Yesterday was a really heart warming friday spent with V. Nostalgic talking abt high school days, high school scandals and rumors.
Reconnecting with her after almost 7 years allowed me to see my world in a different light. She answered some of my unanswered questions that lingered in my mind for months.
And also after having a heart to heart talk with her, i am honestly glad that the decision of ending my short brief relationship was a right choice.
I wasn’t in a stable good place and when it escalates downwards, i tend to push people (or rather my bf) away like as though i am contagious. I just felt at that point i was really in no condition to be with someone.

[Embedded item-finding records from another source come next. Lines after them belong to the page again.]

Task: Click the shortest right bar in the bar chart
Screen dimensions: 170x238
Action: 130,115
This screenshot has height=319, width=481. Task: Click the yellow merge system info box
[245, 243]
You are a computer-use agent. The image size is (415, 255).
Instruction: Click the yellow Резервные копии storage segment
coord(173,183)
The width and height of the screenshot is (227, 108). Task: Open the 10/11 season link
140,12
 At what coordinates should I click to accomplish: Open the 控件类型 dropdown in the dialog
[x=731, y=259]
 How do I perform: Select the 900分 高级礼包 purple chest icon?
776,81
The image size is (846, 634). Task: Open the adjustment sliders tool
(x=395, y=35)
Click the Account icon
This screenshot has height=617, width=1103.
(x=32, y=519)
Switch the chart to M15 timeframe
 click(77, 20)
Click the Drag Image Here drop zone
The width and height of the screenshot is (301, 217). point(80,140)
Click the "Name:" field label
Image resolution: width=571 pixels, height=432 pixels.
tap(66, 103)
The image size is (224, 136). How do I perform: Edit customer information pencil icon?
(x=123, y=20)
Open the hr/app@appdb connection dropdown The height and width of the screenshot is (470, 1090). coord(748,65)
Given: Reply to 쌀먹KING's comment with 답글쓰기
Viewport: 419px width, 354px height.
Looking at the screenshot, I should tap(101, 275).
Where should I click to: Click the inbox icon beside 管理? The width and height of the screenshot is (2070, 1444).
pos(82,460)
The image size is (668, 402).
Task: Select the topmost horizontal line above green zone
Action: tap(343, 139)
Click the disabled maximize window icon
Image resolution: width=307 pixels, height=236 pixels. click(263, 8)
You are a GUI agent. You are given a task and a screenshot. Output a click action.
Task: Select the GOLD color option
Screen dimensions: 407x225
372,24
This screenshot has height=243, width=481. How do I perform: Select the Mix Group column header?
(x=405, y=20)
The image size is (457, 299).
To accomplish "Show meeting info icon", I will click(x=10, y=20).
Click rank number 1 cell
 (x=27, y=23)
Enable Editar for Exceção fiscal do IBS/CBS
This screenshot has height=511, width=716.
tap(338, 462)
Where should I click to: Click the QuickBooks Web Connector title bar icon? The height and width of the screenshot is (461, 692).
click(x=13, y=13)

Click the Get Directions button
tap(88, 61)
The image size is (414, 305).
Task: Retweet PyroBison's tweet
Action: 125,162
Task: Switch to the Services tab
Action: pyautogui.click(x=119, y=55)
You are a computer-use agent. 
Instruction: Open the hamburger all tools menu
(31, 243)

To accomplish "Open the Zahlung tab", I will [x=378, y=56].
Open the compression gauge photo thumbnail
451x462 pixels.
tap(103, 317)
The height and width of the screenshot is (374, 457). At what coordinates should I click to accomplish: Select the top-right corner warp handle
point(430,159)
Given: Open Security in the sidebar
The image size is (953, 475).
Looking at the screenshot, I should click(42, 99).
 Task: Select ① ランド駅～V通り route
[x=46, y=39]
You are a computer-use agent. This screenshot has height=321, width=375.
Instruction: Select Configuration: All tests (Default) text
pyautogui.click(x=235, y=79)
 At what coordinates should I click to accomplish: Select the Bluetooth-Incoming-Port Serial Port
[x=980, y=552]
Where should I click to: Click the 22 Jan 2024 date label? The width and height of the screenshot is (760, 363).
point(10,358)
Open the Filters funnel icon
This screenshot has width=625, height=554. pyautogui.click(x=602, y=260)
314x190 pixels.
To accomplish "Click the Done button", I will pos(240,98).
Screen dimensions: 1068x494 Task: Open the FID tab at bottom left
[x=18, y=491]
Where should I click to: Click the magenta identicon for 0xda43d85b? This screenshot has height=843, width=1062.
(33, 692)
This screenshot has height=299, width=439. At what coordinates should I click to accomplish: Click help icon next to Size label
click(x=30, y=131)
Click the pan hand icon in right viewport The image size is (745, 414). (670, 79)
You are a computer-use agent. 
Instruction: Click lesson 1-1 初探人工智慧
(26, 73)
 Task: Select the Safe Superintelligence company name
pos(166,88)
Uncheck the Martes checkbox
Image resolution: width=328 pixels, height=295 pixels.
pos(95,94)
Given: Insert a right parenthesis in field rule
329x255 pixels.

I would end up relying on the guy as a pillar of support and i will end up moulding my identity around his , and in turn losing my own in the process.
It’s not healthy as Debra mentioned to me months ago when she broke up with her 3 years bf due to her condition as well. We are all evolving all the time, and usually at this age most people would already have a stable self identity whereas for depressives we are usually fading in and out of different states.
We never settle and mould ourselves firmly at a stable state. It’s good to have support from family and friends, but we will get too carried away and be too dependent and end up becoming someone whom others want us to be instead of who we want to be.
Talk with V made me feel so much better. What’s next infront not what’s the future ahead mindset instead would be healthier.
So what’s next infront of me?
Focus on my test , piano exam and prelims .
I need to keep calm and get through February, it’s gonna be exhausting , hectic and stressful every single week of the month.
But it’s ok, i know i will try my best day by day. I hope tomorrow will turn out well, i hope the peeps will appreciate what was prepared for them.
And look, surprise flowers when i was having an afternoon nap!
I wasn’t afraid / shy away from talking abt my psychiatrist and pills infront of my family anymore when they were concern about my sudden weight loss.
I guess that comforts me and make me happy at the same time.
The nice thing i did today? Saying thank you to three stylists who highlighted my hair & wash my hair etc.